B. I. Balinsky, An Introduction to Embryology (1975), pp. 7-8: “Features of ancient origin develop early in ontogeny; features of newer origin develop late. Hence, the ontogenetic development presents the various features of the animal’s organization in the same sequence as they evolved during the phylogenetic development. Ontogeny is a recapitulation of phylogeny.” [emphasis in original]
Bruce Alberts, et al., Molecular Biology of the Cell (1994), pp. 32-33: “Embryos of different species so often resemble each other in their early stages and, as they develop, seem sometimes to replay the steps of evolution.”
Peter Raven & George Johnson, Biology (1999), p. 416: “Some of the strongest anatomical evidence supporting evolution comes from comparisons of how organisms develop. In many cases, the evolutionary history of an organism can be seen to unfold during its development, with the embryo exhibiting characteristics of the embryos of its ancestors.”
Will the real “poor scholar” please stand up…
This exchange reminds me of a similar claim by Flock of Dodos filmmaker Randy Olson that Haeckel’s fraudulent series of vertebrate embryos d not appear in modern textbooks. As Discovery Institute’s John West and Casey Luskin note,
Were Ernst Haeckel’s bogus embryo diagrams ever used in modern textbooks to prove evolution? Not according to filmmaker Randy Olson, who in his film Flock of Dodos portrays biologist Jonathan Wells as a fraud for claiming in the book Icons of Evolution (2000) that modern biology textbooks continued to reprint Haeckel-based drawings.
But it turns out that Olson is the one who is promoting a fraud. The diagrams in question were unquestionably used in modern textbooks, and Olson himself knows that fact.
[ … ]
Olson’s botched coverage of Haeckel’s embryo drawings may have been due initially to ignorance and sloppiness. Although in his film Olson claims to have read Wells’ book Icons of Evolution, he shows little indication of having actually done so. Since Wells’ book provides extensive documentation of the textbooks that have recycled Haeckel’s diagrams, it would have been easy for Olson to have checked the relevant textbooks if he doubted Wells’ account. But the excuse of ignorance no longer applies. At a pre-release screening of Olson’s film at the Scripps Institution for Oceanography in San Diego in April, 2006, Discovery Institute’s Casey Luskin confronted Olson with copies of recent textbooks that reused Haeckel’s drawings. Later Jonathan Wells sent Olson an e-mail providing a list of recent textbooks that have included the diagrams. Olson has been informed of the facts, but he has chosen to keep hoaxing his audiences.
The question that has always puzzled me is why, exactly? Why this cognitive dissonance about something that is so easy for others to discover the truth about? Clearly, these people themselves need to believe that the textbooks do not mislead, even when they clearly and obviously do.
Most doctors who have been in practice for more than 25 years probably studied from textbooks that are considered dated today. Think of “hormone replacement therapy” for example. Do doctors insist that the previous generation’s protocols never at any time advocated it? Of course not. Medical science learns from its mistakes and moves on.

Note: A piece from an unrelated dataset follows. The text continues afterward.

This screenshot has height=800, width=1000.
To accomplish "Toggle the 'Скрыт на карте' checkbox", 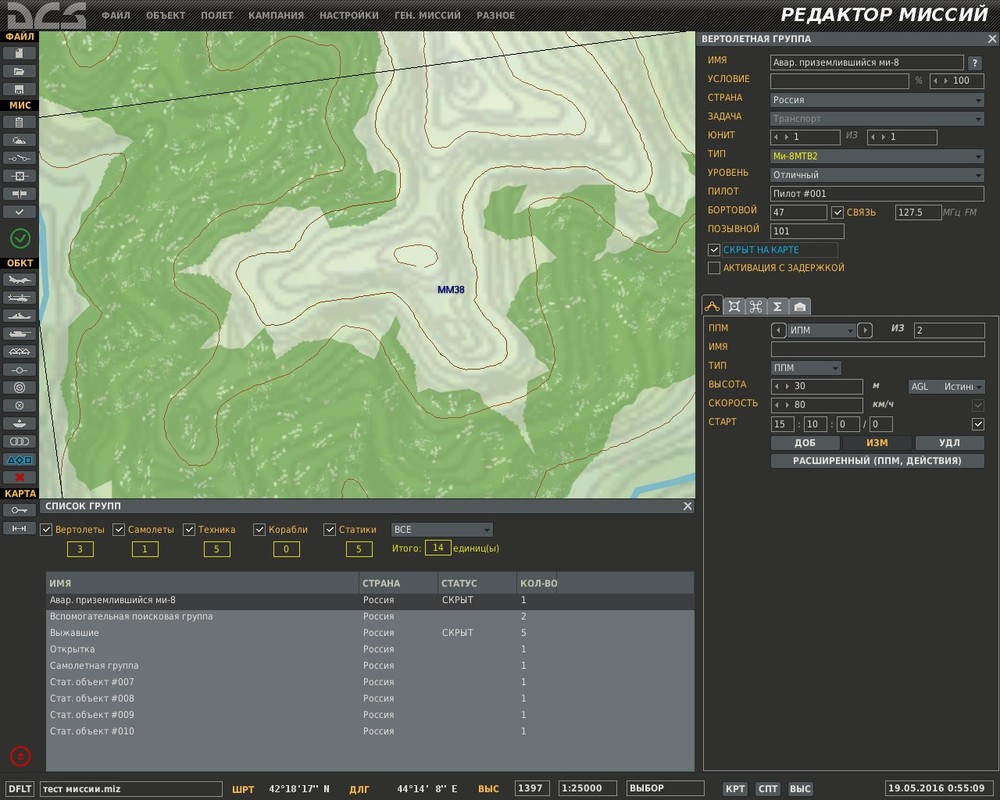I will [714, 250].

But Darwinists and their friends, as I have frequently had occasion to observe, are not defending a science, as the doctors are; they are defending a religion – the Book of Genesis of materialism. It is for precisely that reason that the textbooks that promote Darwinism must be holy writ, free of vulgar error (or the vulgar error must have been committed so long ago that no one alive is likely to be misled by it). And if that’s not factually true, the faith position must be maintained anyway as an act of faith.
No wonder there is an intelligent design controversy.